Although the Court does not rest its analysis on an issue that went unasserted in the administrative process, see Collier, 53 F.4h at 1182, the Court comments that evidence in the record showing Plaintiff was able to perform activities of daily living that require functional capacity greater than what was necessary to complete the light or sedentary demands of her job, (e.g., AR 1071-73), and evidence of the conservative and infrequent treatment her physicians provided her, (e.g., id. at 1096-1107), tend to undermine her subjective complaints.
Plaintiff suggests the Court should reverse the denial because Defendant did not reference the award of state disability benefits in its communications denying her claims. (Pl.'s Opening Br. 15.) Again, the argument is misplaced because the standard of review here is de novo, not arbitrary and capricious, as was the standard in the sole, nonbinding, out-of-circuit case Plaintiff cites. McKnight-Cameron v. Bos. Mut. Life Ins. Co., No. 1:13-cv-01774-RLY-DKL, 2015 U.S. Dist. LEXIS 132681, at *21 (S.D. Ind. Sept. 30, 2015). See supra ¶36.
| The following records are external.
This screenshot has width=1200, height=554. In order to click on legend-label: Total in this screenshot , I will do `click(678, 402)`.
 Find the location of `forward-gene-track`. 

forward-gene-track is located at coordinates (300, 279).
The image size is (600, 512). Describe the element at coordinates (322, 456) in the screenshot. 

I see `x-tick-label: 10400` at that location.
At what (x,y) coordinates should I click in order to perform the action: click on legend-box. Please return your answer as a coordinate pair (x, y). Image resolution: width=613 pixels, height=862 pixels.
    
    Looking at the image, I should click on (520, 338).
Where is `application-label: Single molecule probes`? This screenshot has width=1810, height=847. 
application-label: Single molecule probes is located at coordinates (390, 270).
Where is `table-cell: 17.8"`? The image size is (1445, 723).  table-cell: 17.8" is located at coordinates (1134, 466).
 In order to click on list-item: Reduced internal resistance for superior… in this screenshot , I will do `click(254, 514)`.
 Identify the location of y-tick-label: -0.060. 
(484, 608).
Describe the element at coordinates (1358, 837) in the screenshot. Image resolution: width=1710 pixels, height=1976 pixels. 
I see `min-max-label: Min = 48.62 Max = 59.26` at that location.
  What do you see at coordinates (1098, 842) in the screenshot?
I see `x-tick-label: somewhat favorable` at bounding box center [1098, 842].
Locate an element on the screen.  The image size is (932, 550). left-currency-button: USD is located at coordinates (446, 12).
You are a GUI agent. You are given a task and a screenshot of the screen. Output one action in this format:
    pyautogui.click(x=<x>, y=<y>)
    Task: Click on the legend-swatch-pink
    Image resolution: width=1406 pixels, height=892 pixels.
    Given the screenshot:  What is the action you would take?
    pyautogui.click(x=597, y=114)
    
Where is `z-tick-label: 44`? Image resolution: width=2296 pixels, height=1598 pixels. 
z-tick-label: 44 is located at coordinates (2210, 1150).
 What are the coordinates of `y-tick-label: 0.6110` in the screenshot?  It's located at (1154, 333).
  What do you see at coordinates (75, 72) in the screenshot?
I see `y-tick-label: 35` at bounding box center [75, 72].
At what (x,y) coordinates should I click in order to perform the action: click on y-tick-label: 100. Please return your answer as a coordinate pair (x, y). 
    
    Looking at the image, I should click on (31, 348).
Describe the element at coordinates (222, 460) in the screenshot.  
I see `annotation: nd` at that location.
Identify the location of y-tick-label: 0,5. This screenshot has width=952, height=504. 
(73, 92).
45. Based on this review of the administrative record, the Court finds that Plaintiff has not proven by a preponderance of the evidence that she was disabled within the meaning of the Plans after September 12, 2021.
IV. CONCLUSION
Plaintiff has not proven she is entitled to further benefits under the Plans. The Court directs the Clerk to enter judgment consistent with these findings of fact and conclusions of law and close the case.